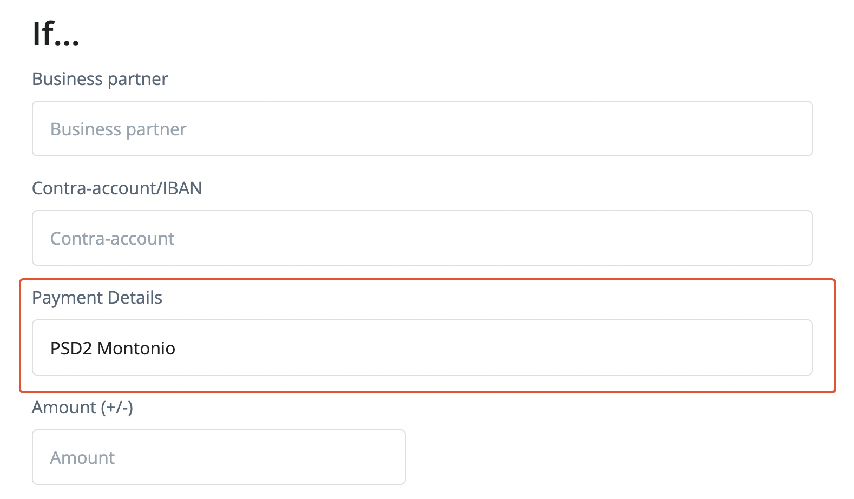Click the "Amount" placeholder text
The height and width of the screenshot is (499, 854).
tap(83, 458)
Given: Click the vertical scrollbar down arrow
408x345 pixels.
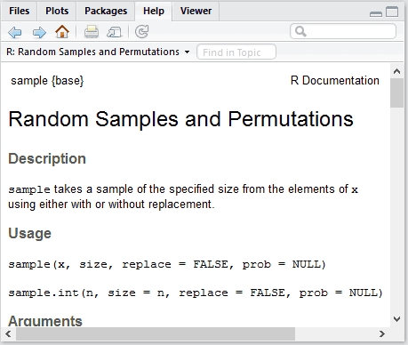Looking at the screenshot, I should pos(396,319).
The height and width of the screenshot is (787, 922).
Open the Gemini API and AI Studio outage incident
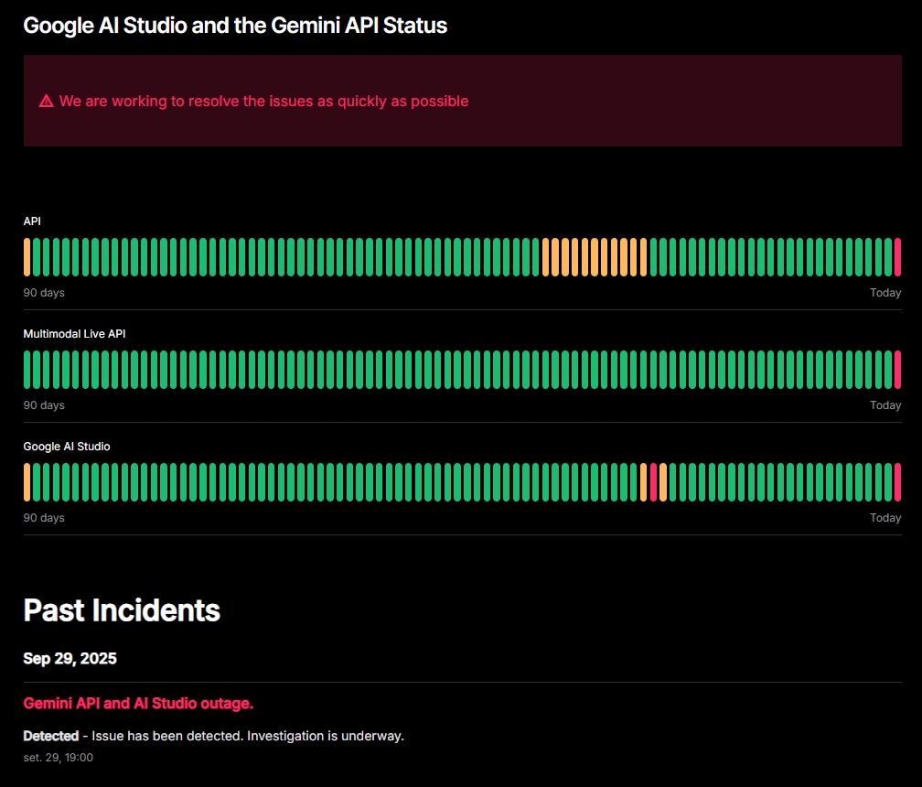click(138, 703)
——
• Written request: Rewrite all of the records above with every "scrollbar" changed to "scroll bar" and nothing else altered. Leave the pictures out.

• Written solution:
Click the "Amount" placeholder text
The height and width of the screenshot is (499, 854).
tap(83, 458)
Given: Click the vertical scroll bar down arrow
408x345 pixels.
Looking at the screenshot, I should pos(396,319).
The height and width of the screenshot is (787, 922).
Open the Gemini API and AI Studio outage incident
click(138, 703)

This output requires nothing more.